When it comes to asymptotic complexity raytracing wins (it's O(plog(n)) in pixels and triangles, rasterisation is typically O(p+n)) but this doesn't really matter for the kind of scenes we're interested in, i.e. high resolution, high AA, high shading complexity. Geometriy performance usually doesn't factor in performance and raytracing scales badly for things that artists tend to care about like soft shadows and high AA.

Besides, asymptotic complexity really is misleading since according to asymptotic complexity, path tracing (Monte Carlo ray tracing) is much faster than both Photon mapping and radiosity, which obviously isn't the case for most scenes we're interested in lighting.
 
arjan de lumens said:
Isn't full monte carlo raytracing incredibly slow, like 50+ rays per pixel?

I would bet 50 would give you VERY bad results. Also caustics require raytracing.
 
GameCat said:
When it comes to asymptotic complexity raytracing wins (it's O(plog(n)) in pixels and triangles,
Err....... How did you build the acceleration structure in sub linear time? Magic?
 
bloodbob said:
Also caustics require raytracing.
The caustics on the bottom of a pool or shallow lake? Not hard if you can do vertex texturing or render-to-vertex-array in an otherwise traditional rasterizer: subdivide the water surface into a mesh. Then, for each mesh point, look up a normal vector in a texture map (normal map for the water surface), calculate the direction that the incoming light from your light source will get after refracting through a water surface with the given normal vector.
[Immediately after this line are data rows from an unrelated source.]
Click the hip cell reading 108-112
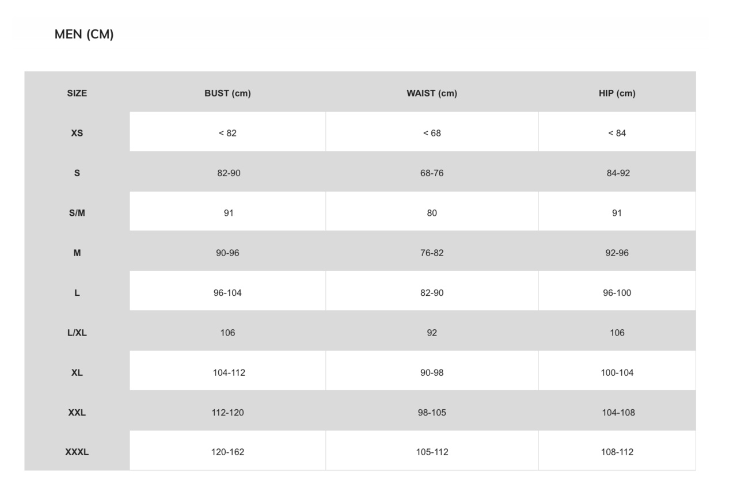Viewport: 737px width, 480px height. click(617, 452)
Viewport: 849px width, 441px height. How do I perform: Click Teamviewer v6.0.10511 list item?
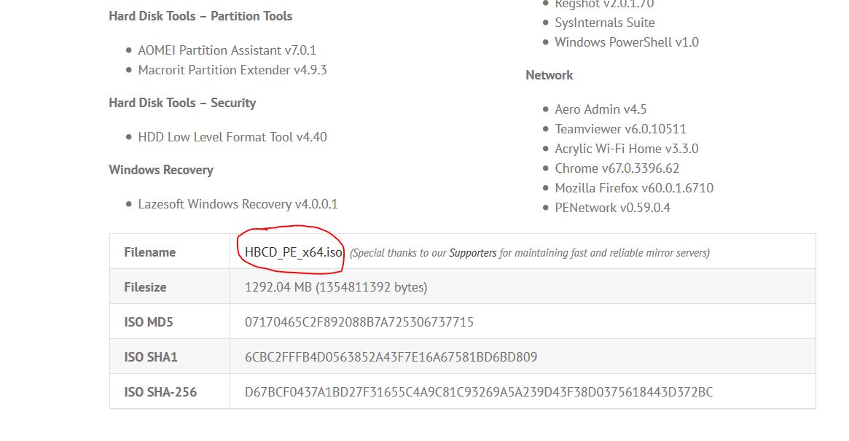620,129
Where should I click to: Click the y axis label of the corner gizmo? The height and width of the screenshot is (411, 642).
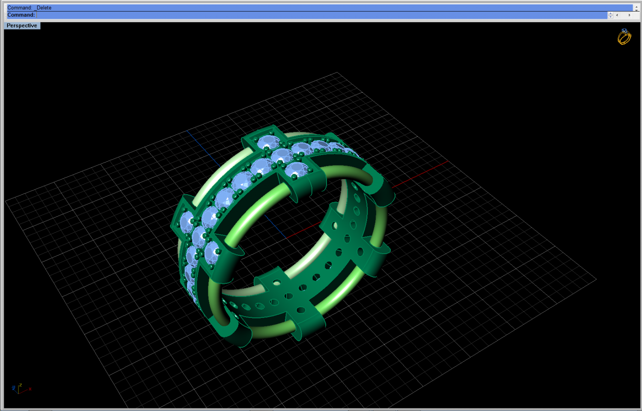pyautogui.click(x=13, y=387)
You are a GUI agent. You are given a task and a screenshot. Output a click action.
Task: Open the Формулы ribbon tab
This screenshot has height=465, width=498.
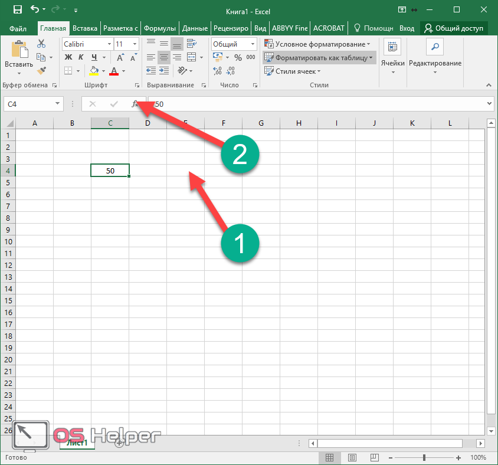pos(160,28)
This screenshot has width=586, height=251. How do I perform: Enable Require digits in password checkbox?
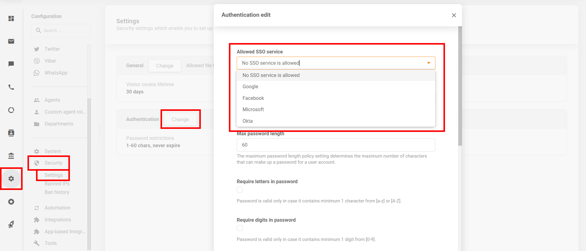(240, 228)
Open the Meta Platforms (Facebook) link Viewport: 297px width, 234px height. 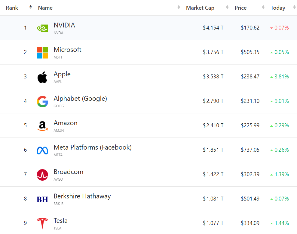click(93, 147)
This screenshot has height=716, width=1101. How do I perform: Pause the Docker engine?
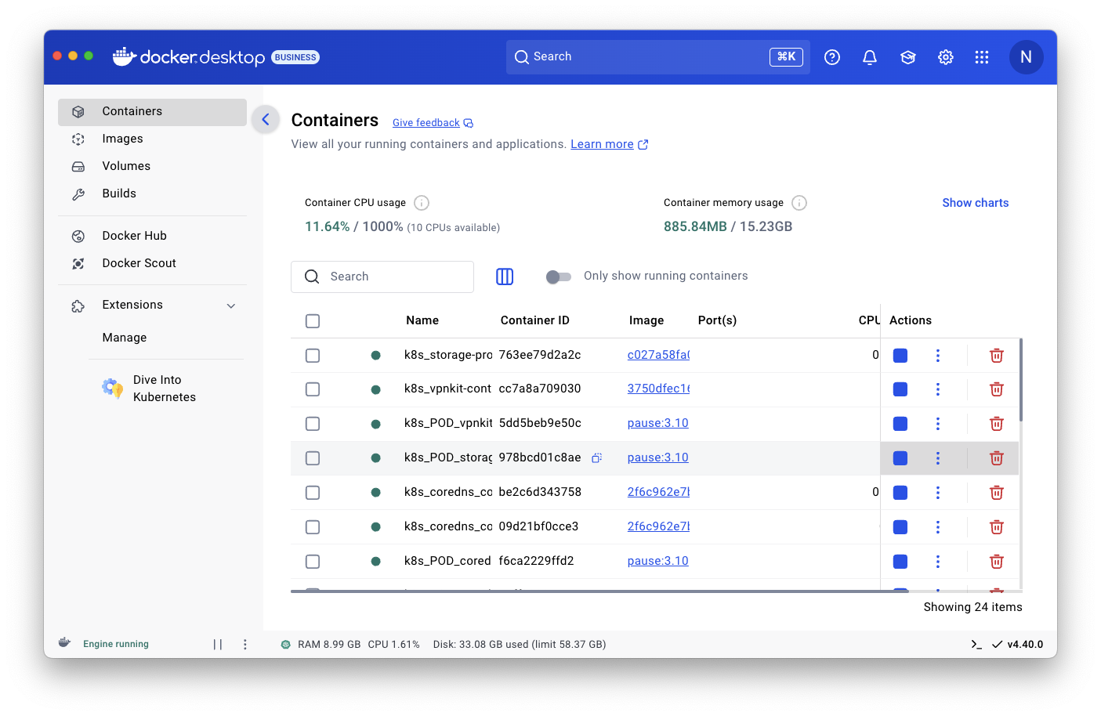(218, 644)
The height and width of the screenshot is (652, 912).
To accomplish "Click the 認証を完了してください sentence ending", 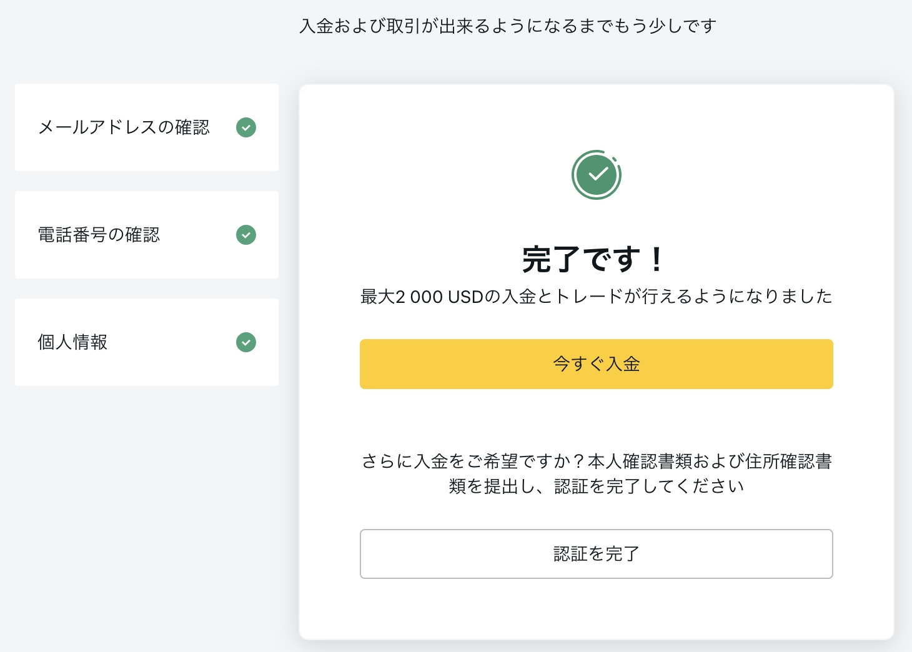I will pyautogui.click(x=649, y=487).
For the resulting direction, divide xy components by z, multiply them by water depth, offset them by mesh location on the water. Now, use the xy coordinates to render a (antialiased) point primitive into a texture map, with additive blend. After having processed the entire mesh, you have rendered a texture map that you can apply to the pool bottom or seabed, containing caustics. No real ray-tracing needed. Granted, it is a bit cheesy, and if you use a too coarse mesh it will suck. Caustics from other objects (like a lit glass sphere) may be harder to shoehorn into the classical Rasterizer model, though.

cristoph: That model covers point lights, hard shadows, specular reflections, and at most 1 level of diffuse reflection; as indicated in the discussion here, once you wish to introduce extended light sources, soft shadows and diffuse->diffuse lighting effects, everything immediately gets about an order of magnitude harder, slower and more expensive. That applies pretty much the same whether your main rendering paradigm is Rasterization or Raytracing.